O trecho acima é parte do lamento que é partilhado entre o coro e Xerxes, retomando metros já apresentados antes – anapestos e jônio a minore. Xerxes apenas canta – ele é o único agente não coral de todo o restante repertório da dramaturgia ateniense que não se vale de versos para contracenação verbal e para blocos de fala[6]. Ele não pode argumentar, debater, relatar – Xerxes se confina nos limites de sua agonia de sem fim, ser o derrotado líder de um poderoso exército massacrado.

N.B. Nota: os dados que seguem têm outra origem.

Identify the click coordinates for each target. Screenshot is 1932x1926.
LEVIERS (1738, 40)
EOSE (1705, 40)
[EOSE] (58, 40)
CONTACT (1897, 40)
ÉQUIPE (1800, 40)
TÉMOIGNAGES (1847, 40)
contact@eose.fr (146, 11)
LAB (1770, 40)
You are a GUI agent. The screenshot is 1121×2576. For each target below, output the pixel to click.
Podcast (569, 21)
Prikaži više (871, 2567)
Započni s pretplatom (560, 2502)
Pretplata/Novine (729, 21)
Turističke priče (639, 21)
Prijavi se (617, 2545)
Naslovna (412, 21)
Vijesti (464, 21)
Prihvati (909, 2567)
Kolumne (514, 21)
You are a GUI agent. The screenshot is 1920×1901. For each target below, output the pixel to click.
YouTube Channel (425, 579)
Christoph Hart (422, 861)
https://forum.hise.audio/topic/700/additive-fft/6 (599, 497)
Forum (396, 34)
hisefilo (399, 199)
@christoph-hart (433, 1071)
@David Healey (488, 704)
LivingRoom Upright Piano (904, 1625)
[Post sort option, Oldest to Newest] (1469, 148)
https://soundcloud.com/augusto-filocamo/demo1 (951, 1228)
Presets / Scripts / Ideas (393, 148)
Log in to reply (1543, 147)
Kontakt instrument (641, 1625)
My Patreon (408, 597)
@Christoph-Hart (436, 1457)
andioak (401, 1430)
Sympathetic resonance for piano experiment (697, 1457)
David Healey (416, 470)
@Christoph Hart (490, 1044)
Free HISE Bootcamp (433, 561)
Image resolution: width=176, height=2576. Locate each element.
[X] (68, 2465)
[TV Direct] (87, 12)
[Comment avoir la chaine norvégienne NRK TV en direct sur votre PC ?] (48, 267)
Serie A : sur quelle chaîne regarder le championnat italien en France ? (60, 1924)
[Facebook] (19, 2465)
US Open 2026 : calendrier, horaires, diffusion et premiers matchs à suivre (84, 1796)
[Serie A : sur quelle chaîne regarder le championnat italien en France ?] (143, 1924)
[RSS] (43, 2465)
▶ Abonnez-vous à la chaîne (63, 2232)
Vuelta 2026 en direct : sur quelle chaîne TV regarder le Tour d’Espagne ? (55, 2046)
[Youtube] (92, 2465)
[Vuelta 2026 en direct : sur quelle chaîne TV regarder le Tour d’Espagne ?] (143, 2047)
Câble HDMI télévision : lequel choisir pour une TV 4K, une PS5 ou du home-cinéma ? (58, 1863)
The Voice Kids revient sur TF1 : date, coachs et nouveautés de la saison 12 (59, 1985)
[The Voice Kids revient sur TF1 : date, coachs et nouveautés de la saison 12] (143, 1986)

Para o público, a infelicidade com que Xerxes entra em cena e com a qual ele sai acompanhado pelo coro é impulso para reforçar o ânimo helênico.  Há pois uma interação assimétrica entre as figuras e suas catástrofes em cena e o audiência: não uma uma partilha de pathos, uma identidade entre os horizontes volitivo, cognitivo e emocional do público e  os horizontes dos bárbaros.  Amai vosso amigos, feri vossos inimigos – nunca o mundo pareceu tão coerente[7].



[1] Odisséia 11.  Sobre o tema, v. OGDEN 2001.  Ésquilo teria usado este recurso em outras de suas peças, das quais agora temos apenas os fragmentos como Psicagogos, Penélope, Recolhedores de ossos .   V. BARDEL 2005.
[2] No original temos uma palavra frígia (ballên) para nomear ‘rei’. Para manter o jogo, vali-me da título dados aos imperadores e monarcas do Irã ( Pérsia).
[3] Relacionada ao Estige, um dos rios do Tártaro, mundo subterrâneo.
[4] v. LUCKHURST & MORIN 2014.
[5] ALEXOPOULOU 2009.
[6] HALL 1996: 169.
[7] Jogo com o título do livro de Mary Blundell  Helping Friends and Harming Enemies.